The utility has agreed to participate in the review but has argued that it is “simply impossible” for it to make a fresh application on the basis of a yet-to-be-determined methodology in time for a decision to be tabled in Parliament by March 15, as would be required for such a decision to be lawful.
“It is wholly irrational for Nersa now to expect Eskom to make a fresh application in terms of as yet undisclosed principles that may or may not inform a new methodology that may or may not be adopted at some stage in the future,” Eskom says in a founding affidavit deposed by CFO Calib Cassim, who describes it as a “Kafkaesque state of affairs”.

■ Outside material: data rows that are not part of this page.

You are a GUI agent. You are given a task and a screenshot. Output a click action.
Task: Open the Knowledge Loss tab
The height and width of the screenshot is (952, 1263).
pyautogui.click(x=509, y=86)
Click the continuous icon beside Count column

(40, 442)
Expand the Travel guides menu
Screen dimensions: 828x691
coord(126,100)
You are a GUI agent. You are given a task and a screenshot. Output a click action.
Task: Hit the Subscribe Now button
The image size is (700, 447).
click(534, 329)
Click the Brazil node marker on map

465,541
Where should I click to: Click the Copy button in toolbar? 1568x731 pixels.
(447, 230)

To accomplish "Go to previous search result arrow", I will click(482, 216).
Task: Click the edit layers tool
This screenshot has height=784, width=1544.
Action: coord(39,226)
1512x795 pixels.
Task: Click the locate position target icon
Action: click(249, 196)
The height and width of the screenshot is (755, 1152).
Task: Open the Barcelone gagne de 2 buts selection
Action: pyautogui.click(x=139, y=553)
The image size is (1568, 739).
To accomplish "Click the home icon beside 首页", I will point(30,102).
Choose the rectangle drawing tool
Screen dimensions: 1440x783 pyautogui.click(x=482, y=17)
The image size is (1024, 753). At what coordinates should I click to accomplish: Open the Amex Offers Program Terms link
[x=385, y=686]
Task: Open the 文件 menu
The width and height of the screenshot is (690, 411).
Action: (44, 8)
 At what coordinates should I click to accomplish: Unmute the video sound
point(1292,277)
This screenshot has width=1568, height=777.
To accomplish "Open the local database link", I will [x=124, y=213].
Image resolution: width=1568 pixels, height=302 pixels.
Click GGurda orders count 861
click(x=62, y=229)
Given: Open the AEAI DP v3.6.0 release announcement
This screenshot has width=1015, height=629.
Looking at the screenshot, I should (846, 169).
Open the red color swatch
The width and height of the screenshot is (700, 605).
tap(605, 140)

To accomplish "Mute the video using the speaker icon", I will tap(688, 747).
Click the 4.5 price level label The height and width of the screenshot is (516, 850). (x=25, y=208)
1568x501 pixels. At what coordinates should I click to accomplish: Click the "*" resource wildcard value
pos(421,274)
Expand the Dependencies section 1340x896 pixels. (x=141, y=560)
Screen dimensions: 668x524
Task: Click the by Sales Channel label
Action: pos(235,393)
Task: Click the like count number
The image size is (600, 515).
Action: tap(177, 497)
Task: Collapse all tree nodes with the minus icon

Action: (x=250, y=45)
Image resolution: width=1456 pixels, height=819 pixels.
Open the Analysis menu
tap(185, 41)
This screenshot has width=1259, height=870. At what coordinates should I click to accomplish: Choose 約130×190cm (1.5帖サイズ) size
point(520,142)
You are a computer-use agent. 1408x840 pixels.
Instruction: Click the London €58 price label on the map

Eskom is, thus, also asking the court to grant it urgent interim relief in the form of an order directing Nersa to process the revenue application it submitted on June 2 and to do so under the existing tariff methodology so that a “lawful tariff” can be determined for the 2022/23 financial year, which begins on April 1.
“This relief is necessary to provide a lawful route to determining an Eskom tariff for the 2022/23 financial year in the limited time remaining before 15 March 2022 when that tariff has to be tabled in Parliament in accordance with the requirements of section 42(5)(a) of the Local Government Municipal Finance Management Act (MFMA) 56 of 2003,” Eskom argues.
The application also names the finance and mineral resources and energy ministers, as well as the South African Local Government Association as respondents, owing to their potential interest in the matter, but with no specific relief sought from them.
Eskom argues that the interim relief sought by Eskom is of national importance because without a validly determined tariff for 2022/23, Eskom will be financially unsustainable, as it will have “zero revenue” for the 2022/23 financial year.
“The required revenue to allow Eskom to continue operating will be more than the total allowable revenue for the 2021/22 financial year of over R260-billion.
“Moreover, because more than R350-billion worth of Eskom debt is linked to over R900-million in interlinked national government guarantees, if Eskom’s finances collapse, the finances of the entire national government are at risk,” Cassim states in the affidavit.
Eskom has asked for the matter to be treated with urgency, and that a hearing date of no later than December 1 be set so that there is time, following any judgment, for Nersa to publish its application for public comment by no later than December 17.
“On the assumption that four weeks is the most that may now be left for public comment, a deadline of 14 January 2022 may be fixed for submissions to be made by interested parties.
“That will then enable public hearings to be held between 17 and 21 January 2022,” Eskom says in its affidavit.
Nersa would then have more than a month, Eskom argues, to decide the application by February 25, leaving enough time for the decision to be implemented by the 15 March 2022 deadline envisaged by the MFMA.
Eskom also accepts that its 2023/24 application, as well as subsequent application could be made on the basis of the new methodology and notes that such a proposition already found acceptance among half of the Nersa board members who voted at that meeting of September 30.
Acting chairperson, Fungai Sibanda, exercised his casting vote in favour of the proposal to reject Eskom’s application, however.